Nesse contexto, encontramos ainda críticas agudas feitas a alguns intérpretes de Heidegger, como exemplo: ao norte-americano W. Richardson, que propõe a divisão da obra do filósofo em dois períodos distintos, ou, a W. Schulz, concordando com a interpretação de que Heidegger seria um autor que, ao se distanciar da tradição filosófica, constituiria uma nova figura da mesma.

Isso evidencia que o livro não deve ser considerado uma introdução didática à filosofia; por isso, o leitor brasileiro não deve esperar encontrar nele uma leitura facilitaria de Heidegger. Embora sua linguagem sintética contrarie qualquer expectativa nesse sentido, suas interpretações são lúcidas quando abordam conceitos filosóficos como fenômeno, fenomenologia, temporalidade e liberdade; aplicando-lhes grande rigor sem prescindir da clareza.

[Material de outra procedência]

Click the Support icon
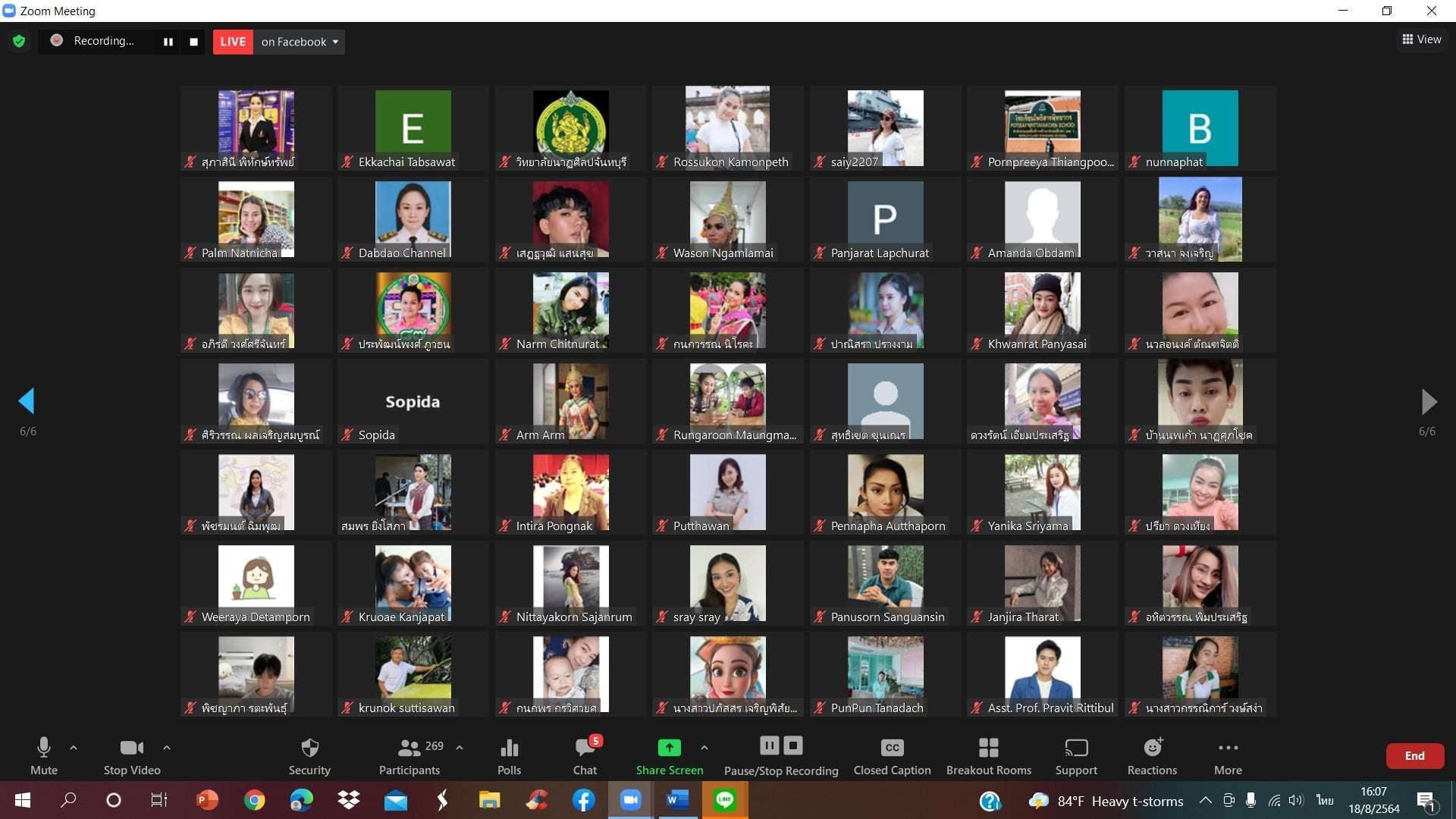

É justamente em torno do último dos conceitos mencionados que se apoia a estratégia de leitura do autor; que tem seu ponto forte na tese de que: o problema relativo à liberdade estaria no centro do pensamento de Heidegger. Esta busca ser sustentada ainda que Heidegger nunca tenha proposto uma filosofia da liberdade humana e nem formulado textualmente nada que indicasse isso em suas primeiras obras. Contudo, para Figal, haveria um espaço para esta consideração nos textos anteriores a Ser e tempo, escritos na época em que Heidegger ainda compartilhava da fenomenologia de Husserl. Em uma das etapas da validação deste argumento (Cap. I), nosso autor elabora uma rica comparação entre os dois filósofos à luz do conceito husserliano de intencionalidade.

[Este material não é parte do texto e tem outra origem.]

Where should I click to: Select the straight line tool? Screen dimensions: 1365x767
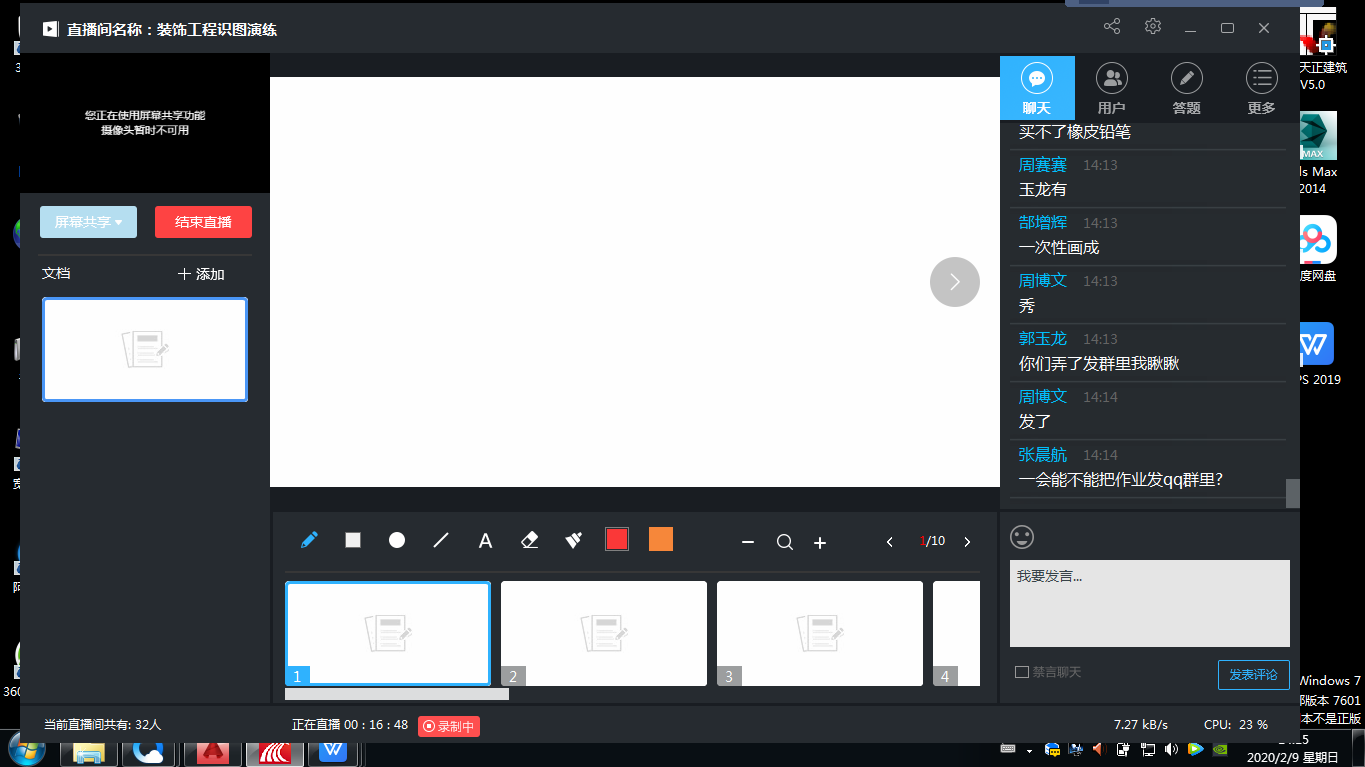coord(441,540)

A avaliação do papel da filosofia de Husserl não é a única presente na Fenomenologia da liberdade. Vê-se, também, a apreciação da relevância de Kierkegaard (de quem Heidegger apropria diversos temas e conceitos) apontado como mais decisivo à filosofia heideggeriana do que Fichte, Schelling e Hegel.

Entre essas e outras passagens interessantes, são dignos de nota os §§.6-8, nos quais o autor discorre sobre noções pertencentes à análise existencial heideggeriana, entre elas: o comportamento impessoal, a impropriedade e a propriedade, articuladas à temática da liberdade e demonstrando toda sua complexidade em meio ao universo conceitual ali delimitado. Embora a principal tese do tratado (tese que sustenta que a obra de Heidegger teria o problema da liberdade como centro de suas preocupações ontológico-existenciais) seja considerada controversa por muitos estudiosos, o texto de Günter Figal constitui reflexões de alto nível, sendo recomendado ao público acadêmico por servir de útil ferramenta de pesquisa.



[*] Doutor em filosofia pela Universidade do Estado do Rio de Janeiro – UERJ, autor de Heidegger & a educação.